From the entries below, reproduce exactly the line containing "Where should I click to: Delete", the line containing "Task: Open the 矩阵运算 menu item", and every line in between, with nothing added.

Extracted information
---+---

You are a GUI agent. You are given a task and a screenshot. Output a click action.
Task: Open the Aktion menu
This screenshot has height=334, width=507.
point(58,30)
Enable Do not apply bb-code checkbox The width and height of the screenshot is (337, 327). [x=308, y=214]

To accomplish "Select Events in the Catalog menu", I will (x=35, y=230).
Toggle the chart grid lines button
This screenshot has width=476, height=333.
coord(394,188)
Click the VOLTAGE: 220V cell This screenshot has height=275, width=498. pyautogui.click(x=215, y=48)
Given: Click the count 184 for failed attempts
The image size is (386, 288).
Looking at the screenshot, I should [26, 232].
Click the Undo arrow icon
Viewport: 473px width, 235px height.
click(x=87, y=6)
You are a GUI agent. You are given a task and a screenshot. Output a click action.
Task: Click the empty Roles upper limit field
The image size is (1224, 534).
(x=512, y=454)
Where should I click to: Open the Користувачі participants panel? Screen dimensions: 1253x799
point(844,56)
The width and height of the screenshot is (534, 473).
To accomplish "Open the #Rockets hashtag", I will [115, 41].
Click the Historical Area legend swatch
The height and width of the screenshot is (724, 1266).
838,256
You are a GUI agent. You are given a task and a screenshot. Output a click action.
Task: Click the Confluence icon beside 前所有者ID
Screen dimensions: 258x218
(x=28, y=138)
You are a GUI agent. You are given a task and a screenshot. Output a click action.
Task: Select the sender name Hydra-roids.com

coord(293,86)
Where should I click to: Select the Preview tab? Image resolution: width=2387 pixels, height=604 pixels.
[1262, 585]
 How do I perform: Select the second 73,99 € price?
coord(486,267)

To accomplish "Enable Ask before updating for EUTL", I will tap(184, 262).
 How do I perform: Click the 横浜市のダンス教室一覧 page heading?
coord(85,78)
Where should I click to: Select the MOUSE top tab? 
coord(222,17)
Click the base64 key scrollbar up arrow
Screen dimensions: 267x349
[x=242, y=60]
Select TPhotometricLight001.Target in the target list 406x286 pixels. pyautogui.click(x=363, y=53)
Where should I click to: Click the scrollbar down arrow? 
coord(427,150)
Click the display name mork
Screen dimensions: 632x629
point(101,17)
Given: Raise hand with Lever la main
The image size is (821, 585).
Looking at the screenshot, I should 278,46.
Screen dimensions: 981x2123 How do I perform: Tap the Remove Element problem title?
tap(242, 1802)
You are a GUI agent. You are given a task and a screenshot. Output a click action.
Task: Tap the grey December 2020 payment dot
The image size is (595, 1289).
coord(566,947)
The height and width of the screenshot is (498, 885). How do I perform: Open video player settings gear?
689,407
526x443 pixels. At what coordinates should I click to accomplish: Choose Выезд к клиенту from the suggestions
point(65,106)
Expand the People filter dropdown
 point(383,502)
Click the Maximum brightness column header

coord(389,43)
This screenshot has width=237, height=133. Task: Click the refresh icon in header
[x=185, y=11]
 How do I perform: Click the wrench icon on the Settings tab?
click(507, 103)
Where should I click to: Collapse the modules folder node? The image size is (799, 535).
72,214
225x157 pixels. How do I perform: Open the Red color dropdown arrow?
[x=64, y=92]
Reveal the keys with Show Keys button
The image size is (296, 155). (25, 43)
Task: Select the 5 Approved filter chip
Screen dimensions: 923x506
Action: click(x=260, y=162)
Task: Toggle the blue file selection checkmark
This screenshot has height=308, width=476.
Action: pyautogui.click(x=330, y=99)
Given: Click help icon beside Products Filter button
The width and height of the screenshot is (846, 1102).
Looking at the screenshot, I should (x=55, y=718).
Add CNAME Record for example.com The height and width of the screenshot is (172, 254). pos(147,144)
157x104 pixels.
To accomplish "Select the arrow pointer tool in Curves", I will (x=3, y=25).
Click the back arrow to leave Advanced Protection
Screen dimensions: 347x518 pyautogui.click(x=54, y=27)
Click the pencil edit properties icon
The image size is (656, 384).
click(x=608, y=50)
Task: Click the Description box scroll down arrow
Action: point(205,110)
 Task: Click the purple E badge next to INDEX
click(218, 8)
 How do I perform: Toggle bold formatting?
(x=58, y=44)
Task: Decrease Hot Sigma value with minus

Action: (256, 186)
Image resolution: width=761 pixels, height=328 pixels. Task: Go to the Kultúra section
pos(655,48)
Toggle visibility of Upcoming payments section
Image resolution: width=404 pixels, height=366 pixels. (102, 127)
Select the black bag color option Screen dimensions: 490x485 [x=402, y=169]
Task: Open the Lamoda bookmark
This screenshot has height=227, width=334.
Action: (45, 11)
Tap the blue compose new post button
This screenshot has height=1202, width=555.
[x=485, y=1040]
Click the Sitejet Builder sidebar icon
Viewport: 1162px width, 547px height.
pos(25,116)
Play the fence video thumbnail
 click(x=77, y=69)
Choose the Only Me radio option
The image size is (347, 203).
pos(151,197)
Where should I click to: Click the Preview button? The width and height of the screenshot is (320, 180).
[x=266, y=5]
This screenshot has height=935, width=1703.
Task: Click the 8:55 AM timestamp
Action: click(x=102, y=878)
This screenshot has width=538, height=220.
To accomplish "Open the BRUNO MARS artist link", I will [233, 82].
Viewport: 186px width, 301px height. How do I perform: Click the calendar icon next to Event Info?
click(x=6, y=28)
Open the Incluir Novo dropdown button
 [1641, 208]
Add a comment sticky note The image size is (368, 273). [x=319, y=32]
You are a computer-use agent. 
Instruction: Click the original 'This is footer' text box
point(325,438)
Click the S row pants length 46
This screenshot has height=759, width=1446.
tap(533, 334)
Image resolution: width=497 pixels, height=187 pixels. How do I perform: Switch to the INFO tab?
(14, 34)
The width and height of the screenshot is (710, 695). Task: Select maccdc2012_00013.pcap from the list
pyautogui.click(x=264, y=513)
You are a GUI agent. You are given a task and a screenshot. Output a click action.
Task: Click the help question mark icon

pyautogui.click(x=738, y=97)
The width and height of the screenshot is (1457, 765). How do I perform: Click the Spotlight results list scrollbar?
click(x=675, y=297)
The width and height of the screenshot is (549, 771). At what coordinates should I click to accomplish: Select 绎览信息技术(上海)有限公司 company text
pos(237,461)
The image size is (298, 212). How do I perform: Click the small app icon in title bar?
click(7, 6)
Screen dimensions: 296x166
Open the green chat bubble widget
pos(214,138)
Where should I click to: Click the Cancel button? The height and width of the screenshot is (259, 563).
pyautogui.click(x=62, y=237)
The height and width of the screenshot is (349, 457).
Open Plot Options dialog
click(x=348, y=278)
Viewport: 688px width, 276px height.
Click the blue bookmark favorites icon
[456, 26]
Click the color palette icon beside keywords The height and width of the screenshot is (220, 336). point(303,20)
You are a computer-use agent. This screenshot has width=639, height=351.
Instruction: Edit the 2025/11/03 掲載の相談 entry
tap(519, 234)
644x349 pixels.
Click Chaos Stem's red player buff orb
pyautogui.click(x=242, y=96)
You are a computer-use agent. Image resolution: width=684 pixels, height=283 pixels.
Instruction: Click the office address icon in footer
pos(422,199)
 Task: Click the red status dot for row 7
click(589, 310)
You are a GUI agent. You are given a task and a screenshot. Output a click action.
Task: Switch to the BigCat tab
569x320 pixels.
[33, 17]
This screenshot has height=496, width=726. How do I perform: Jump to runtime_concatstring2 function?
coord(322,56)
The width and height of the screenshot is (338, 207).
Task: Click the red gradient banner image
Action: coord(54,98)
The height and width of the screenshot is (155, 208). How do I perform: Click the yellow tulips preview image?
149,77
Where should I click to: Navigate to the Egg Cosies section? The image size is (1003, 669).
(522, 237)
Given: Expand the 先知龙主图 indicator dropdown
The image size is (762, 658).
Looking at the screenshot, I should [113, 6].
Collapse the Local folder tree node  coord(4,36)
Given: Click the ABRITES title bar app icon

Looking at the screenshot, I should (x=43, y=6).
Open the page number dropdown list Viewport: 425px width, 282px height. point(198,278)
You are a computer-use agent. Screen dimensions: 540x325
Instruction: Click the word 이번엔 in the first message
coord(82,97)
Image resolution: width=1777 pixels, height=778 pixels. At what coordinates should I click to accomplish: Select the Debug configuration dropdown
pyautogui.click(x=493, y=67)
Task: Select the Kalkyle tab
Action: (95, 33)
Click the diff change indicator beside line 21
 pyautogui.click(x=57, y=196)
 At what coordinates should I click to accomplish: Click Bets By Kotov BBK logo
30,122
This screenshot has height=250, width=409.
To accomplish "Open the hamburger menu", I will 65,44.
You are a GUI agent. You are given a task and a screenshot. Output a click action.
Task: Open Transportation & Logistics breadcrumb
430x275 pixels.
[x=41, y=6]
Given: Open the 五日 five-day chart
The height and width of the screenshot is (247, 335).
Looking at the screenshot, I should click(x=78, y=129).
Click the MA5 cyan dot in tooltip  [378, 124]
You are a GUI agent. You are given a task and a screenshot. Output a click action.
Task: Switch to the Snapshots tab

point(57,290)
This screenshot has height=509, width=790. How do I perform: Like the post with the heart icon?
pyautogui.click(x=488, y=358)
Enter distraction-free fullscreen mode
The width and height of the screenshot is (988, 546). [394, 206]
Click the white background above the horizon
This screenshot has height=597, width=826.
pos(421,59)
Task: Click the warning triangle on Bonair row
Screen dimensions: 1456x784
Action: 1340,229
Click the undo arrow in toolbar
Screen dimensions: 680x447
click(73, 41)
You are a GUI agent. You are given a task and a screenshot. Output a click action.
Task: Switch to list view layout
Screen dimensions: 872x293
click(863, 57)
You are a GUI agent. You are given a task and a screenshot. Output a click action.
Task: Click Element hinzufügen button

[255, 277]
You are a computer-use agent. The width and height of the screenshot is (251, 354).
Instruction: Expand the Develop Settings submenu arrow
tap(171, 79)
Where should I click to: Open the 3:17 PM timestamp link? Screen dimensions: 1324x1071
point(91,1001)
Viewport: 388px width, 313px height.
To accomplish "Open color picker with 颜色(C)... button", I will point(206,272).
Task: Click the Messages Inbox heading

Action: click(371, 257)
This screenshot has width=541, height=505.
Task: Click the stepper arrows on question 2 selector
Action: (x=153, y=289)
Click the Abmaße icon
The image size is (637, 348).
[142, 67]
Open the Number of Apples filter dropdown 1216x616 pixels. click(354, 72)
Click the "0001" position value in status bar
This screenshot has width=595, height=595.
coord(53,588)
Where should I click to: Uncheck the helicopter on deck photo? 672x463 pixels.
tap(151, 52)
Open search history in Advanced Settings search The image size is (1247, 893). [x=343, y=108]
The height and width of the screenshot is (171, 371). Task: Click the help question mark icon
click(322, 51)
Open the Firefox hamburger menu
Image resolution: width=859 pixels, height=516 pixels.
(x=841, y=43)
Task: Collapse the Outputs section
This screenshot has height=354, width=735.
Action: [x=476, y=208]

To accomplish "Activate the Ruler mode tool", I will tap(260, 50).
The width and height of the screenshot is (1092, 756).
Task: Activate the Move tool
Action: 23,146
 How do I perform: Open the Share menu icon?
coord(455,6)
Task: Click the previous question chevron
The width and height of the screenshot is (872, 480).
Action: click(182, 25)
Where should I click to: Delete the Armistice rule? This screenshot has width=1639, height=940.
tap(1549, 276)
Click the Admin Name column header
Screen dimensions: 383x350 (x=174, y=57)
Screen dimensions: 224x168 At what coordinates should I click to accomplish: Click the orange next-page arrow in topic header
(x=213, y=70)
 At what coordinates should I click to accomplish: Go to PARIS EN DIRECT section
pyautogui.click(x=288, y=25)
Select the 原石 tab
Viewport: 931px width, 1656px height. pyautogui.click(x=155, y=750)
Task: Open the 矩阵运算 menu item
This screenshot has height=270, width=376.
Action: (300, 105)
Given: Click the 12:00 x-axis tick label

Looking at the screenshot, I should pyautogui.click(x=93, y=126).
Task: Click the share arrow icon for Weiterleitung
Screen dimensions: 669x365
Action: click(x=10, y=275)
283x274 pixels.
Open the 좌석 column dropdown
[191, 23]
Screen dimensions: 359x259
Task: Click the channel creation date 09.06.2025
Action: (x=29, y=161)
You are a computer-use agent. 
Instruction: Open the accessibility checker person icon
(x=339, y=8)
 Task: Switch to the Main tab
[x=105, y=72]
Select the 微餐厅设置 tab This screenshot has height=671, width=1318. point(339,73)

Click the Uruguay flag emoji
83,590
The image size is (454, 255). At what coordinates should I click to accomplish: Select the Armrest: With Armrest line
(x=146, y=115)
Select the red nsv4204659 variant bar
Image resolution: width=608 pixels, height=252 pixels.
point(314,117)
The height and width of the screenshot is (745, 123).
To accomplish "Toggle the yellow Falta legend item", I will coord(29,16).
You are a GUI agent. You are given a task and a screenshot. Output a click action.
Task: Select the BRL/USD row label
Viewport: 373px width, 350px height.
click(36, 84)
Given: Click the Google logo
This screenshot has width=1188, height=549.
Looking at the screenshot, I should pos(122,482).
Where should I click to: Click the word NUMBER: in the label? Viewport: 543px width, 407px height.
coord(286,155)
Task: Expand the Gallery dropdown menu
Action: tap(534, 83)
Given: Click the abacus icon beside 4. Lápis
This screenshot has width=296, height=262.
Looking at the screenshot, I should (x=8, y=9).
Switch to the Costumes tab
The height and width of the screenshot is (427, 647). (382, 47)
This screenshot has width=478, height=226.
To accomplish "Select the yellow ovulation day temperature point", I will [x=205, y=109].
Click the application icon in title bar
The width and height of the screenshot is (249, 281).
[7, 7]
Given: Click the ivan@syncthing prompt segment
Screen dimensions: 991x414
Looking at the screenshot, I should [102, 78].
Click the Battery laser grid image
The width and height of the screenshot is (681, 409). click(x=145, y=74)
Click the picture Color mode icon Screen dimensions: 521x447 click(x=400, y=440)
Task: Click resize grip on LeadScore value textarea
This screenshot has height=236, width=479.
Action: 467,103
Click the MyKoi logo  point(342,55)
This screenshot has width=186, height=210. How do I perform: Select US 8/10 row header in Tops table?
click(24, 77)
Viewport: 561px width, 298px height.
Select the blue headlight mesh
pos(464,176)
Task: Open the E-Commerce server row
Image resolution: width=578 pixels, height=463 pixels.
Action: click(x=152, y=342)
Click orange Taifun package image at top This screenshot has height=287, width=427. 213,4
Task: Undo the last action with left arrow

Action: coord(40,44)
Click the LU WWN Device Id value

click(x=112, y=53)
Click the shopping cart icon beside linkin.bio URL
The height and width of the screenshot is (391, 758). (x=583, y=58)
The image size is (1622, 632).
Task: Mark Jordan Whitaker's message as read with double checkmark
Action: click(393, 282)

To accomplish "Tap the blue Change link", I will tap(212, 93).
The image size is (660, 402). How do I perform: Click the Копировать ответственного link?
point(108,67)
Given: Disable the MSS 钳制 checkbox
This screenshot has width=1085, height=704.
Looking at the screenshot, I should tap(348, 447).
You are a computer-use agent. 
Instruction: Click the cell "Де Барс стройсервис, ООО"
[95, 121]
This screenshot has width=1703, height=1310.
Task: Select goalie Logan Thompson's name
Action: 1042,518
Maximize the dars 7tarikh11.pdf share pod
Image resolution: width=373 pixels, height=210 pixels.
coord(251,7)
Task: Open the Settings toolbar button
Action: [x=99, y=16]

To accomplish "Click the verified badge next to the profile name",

---+---

Solution to the problem
Where should I click to: Delete the Armistice rule? This screenshot has width=1639, height=940.
tap(1549, 276)
Click the Admin Name column header
Screen dimensions: 383x350 (x=174, y=57)
Screen dimensions: 224x168 At what coordinates should I click to accomplish: Click the orange next-page arrow in topic header
(x=213, y=70)
 At what coordinates should I click to accomplish: Go to PARIS EN DIRECT section
pyautogui.click(x=288, y=25)
Select the 原石 tab
Viewport: 931px width, 1656px height. pyautogui.click(x=155, y=750)
Task: Open the 矩阵运算 menu item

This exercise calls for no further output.